I work for the university of mainz.
we were considering adding our main domain to the Public-Suffix-List maintained by Mozilla - essentially for two reasons:

  1. We delegate the control of many subdomains to faculties or institutes, so we probably should not allow setting “supercookies”.
  2. For planning Lets-Encrypt Rollouts we do not have any relyable upper count of certificates per week, since the subdomain owners can (and since some of them are using LE already, will) make our life “hard”.

Now the problem with the psl is the policy and a technical pitfall:

  1. You cannot add psl entries for bypassing (or moving it to subdomains) rate limits
  2. Even providing valid reasons (like RWTH Aachen did in April) will not lead to predictable results - the PR for the addition from them (despite having ~1000 subdomains delegated to other entities) is just ignored and lingers around.
  3. By using the PSL, we configure parts of our environment way outside of our environment. The PSL has impact to browsers and DMARC, but the control lies with 2 or 4 maintainers of the list. That maintainers are not our Admins - they should not be able to control anything within our environment. If our network admins decide, we should regard our main domain as public suffix, then they should be able to set appropriate records and not discuss that matter with any external entity.

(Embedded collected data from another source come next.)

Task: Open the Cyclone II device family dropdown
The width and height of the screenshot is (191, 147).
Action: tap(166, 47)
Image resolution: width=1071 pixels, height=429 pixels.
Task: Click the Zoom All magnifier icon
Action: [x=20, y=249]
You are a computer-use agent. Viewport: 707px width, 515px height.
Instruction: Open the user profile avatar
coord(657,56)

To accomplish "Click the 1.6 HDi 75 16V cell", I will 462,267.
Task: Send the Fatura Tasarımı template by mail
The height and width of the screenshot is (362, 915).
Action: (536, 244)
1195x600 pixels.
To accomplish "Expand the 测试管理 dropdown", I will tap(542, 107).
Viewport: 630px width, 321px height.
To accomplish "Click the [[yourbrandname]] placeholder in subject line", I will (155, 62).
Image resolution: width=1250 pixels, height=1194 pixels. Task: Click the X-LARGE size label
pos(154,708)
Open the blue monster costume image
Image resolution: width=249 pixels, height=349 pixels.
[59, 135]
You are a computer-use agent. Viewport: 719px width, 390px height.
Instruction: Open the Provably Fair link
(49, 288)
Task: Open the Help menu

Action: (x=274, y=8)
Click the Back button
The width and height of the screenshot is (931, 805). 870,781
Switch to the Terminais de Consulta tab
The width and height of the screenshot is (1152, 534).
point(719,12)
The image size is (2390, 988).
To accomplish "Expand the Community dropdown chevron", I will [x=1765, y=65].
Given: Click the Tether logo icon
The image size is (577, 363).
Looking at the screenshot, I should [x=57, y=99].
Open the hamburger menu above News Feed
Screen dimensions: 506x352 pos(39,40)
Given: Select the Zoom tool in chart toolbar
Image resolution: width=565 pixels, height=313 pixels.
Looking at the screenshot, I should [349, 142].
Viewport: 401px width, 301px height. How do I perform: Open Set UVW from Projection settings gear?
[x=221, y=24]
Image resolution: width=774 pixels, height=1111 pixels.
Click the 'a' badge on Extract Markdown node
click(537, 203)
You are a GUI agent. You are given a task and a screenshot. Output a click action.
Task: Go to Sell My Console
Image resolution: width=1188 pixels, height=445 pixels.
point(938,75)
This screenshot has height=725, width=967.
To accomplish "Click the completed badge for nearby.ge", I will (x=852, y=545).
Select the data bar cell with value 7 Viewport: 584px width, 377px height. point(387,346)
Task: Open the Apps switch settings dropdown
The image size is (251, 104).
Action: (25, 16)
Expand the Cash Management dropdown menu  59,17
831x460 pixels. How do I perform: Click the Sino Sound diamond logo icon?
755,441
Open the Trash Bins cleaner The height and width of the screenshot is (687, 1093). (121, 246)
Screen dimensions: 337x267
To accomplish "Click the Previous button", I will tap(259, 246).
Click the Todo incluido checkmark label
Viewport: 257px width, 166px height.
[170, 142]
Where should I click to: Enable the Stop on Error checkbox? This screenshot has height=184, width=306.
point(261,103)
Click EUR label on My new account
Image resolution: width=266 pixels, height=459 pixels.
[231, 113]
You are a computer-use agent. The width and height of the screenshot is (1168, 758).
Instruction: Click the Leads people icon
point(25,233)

So I’d propose to allow determination of public-suffixes with an alternate approach: ask the DNS for _ispublicSuffix.example.com or something like that, and allow admins to control their environment.


#2

For what it’s worth:

There was an IETF Working Group working on domain boundaries. I’m not sure what happened, it looks like it ended without reaching consensus.

https://datatracker.ietf.org/wg/dbound/about/

You can request a rate limit increase from Let’s Encrypt. They should be happy to do it. You or someone else from the university just have to fill out the form and wait a few weeks. :slight_smile: (It’s not immediate, but you won’t get held up in limbo.)


#3

Thanks for your answer - the DBOUND looks like it could somewhen solve that problem with the dependency on the psl-maintainers. Also I did not want to be harsh to them personally, but I don’t think it’s any good practice to rely on external entities for my configuration.

Probably LE is in a position to define or at least heavily influence such a standard :slight_smile:

Event though I think raising the Rate Limit isn’t really a solution for the problem (but eases the pain), I’ll request it. Do you by any chance have an idea what a proper upper rate limit would be?
There’ll roughly be 800 DNS names which are out of our control and about 1500 which we control directly, but are structured in subdomains. What’s sensible to go for without beeing outragous?


#4

This topic was automatically closed 30 days after the last reply. New replies are no longer allowed.